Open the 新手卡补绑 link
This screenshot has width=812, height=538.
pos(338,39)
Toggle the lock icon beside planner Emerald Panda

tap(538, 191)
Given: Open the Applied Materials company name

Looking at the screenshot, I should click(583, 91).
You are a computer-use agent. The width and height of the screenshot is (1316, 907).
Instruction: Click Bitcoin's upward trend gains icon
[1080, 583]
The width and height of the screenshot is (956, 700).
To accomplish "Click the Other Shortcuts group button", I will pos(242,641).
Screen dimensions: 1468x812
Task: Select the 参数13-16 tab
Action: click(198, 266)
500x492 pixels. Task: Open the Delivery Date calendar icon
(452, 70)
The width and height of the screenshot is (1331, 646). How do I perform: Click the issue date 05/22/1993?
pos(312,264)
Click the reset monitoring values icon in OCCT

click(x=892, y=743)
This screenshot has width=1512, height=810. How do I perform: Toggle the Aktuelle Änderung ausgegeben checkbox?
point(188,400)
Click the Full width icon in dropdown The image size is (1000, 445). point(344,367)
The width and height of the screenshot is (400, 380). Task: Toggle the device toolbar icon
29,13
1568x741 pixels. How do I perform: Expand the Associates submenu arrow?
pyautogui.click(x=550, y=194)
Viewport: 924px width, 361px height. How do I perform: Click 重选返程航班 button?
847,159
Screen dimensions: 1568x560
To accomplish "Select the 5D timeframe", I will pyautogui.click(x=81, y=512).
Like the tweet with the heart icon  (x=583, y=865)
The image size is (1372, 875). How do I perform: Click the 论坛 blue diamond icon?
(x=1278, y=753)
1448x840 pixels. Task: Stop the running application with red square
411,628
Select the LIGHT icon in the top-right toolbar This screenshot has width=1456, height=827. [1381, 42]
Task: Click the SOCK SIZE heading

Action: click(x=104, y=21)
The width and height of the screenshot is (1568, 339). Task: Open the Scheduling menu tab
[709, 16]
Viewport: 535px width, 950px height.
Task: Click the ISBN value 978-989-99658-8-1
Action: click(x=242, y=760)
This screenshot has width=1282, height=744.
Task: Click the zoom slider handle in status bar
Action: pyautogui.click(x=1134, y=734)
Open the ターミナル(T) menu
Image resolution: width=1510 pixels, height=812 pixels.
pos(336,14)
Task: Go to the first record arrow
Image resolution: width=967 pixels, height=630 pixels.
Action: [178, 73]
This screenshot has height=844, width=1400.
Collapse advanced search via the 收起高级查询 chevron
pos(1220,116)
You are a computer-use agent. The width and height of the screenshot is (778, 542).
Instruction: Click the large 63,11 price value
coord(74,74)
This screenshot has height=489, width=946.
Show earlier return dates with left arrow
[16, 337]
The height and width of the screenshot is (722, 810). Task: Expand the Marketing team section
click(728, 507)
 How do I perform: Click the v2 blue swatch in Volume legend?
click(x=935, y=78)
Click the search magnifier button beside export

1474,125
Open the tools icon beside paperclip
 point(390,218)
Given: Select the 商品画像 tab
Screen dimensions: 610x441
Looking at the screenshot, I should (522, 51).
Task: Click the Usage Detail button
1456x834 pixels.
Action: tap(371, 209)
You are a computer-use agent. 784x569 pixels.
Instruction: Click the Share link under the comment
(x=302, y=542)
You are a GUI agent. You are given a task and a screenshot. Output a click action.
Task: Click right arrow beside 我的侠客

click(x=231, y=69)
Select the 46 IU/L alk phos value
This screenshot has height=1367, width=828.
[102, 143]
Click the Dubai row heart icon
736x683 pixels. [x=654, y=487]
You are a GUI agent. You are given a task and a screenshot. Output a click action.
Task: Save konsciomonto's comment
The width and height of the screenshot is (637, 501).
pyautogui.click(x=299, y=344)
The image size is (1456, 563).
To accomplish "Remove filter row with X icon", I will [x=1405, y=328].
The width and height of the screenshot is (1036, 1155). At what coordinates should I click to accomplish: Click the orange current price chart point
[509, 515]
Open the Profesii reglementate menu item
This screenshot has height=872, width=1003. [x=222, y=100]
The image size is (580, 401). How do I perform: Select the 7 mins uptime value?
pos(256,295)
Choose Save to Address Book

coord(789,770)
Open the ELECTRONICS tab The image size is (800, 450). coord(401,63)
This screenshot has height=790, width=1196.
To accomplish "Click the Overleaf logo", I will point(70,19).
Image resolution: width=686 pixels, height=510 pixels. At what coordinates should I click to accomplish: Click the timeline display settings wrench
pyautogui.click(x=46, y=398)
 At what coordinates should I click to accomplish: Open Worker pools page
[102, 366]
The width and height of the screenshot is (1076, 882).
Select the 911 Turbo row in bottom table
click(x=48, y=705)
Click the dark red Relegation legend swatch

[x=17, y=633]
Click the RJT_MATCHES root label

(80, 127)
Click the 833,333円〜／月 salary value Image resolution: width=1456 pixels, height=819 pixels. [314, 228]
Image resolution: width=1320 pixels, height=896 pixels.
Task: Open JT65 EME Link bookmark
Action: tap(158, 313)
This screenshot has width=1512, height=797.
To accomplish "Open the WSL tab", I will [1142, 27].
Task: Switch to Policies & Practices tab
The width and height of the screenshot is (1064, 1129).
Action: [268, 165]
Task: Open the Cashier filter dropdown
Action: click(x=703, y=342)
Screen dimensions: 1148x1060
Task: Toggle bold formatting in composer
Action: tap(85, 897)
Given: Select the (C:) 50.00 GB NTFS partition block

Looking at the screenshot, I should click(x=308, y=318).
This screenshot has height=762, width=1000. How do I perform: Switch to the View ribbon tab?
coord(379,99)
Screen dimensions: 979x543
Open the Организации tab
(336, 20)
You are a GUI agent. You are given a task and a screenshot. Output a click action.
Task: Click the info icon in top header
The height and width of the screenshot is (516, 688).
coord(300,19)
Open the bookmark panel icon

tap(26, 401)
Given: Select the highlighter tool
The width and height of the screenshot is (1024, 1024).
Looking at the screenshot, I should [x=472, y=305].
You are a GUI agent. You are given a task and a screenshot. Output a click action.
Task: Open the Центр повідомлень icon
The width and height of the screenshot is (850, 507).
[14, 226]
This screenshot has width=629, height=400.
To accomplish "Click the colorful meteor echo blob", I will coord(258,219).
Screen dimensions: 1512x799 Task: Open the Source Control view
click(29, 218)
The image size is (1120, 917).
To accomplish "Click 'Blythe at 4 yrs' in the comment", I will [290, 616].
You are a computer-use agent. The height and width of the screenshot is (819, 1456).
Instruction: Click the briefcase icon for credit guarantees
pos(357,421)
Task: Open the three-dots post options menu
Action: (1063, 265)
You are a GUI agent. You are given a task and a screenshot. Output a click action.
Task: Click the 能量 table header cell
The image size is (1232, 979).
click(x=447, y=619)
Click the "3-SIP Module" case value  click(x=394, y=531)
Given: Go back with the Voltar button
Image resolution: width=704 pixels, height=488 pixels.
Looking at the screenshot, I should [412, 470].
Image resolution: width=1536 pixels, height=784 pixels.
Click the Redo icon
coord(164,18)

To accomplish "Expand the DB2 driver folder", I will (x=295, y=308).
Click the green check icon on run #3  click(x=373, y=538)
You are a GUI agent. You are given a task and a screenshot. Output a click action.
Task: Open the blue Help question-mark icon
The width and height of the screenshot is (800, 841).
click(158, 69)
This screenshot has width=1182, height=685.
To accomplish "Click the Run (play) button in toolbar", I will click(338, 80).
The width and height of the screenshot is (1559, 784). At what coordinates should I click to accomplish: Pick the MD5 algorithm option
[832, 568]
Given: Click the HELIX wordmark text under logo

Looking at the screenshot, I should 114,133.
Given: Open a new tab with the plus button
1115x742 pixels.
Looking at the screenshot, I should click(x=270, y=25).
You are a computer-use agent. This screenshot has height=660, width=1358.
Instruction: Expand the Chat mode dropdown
--------------------
DO THIS
Which lines of the material run from the line with "Task: Switch to Policies & Practices tab" to the line with "will [290, 616]."? Write them out exactly, including both of those lines.

SOLVED EXERCISE
Task: Switch to Policies & Practices tab
The width and height of the screenshot is (1064, 1129).
Action: [268, 165]
Task: Open the Cashier filter dropdown
Action: click(x=703, y=342)
Screen dimensions: 1148x1060
Task: Toggle bold formatting in composer
Action: tap(85, 897)
Given: Select the (C:) 50.00 GB NTFS partition block

Looking at the screenshot, I should click(x=308, y=318).
This screenshot has height=762, width=1000. How do I perform: Switch to the View ribbon tab?
coord(379,99)
Screen dimensions: 979x543
Open the Организации tab
(336, 20)
You are a GUI agent. You are given a task and a screenshot. Output a click action.
Task: Click the info icon in top header
The height and width of the screenshot is (516, 688).
coord(300,19)
Open the bookmark panel icon

tap(26, 401)
Given: Select the highlighter tool
The width and height of the screenshot is (1024, 1024).
Looking at the screenshot, I should [x=472, y=305].
You are a GUI agent. You are given a task and a screenshot. Output a click action.
Task: Open the Центр повідомлень icon
The width and height of the screenshot is (850, 507).
[14, 226]
This screenshot has width=629, height=400.
To accomplish "Click the colorful meteor echo blob", I will coord(258,219).
Screen dimensions: 1512x799 Task: Open the Source Control view
click(29, 218)
The image size is (1120, 917).
To accomplish "Click 'Blythe at 4 yrs' in the comment", I will [290, 616].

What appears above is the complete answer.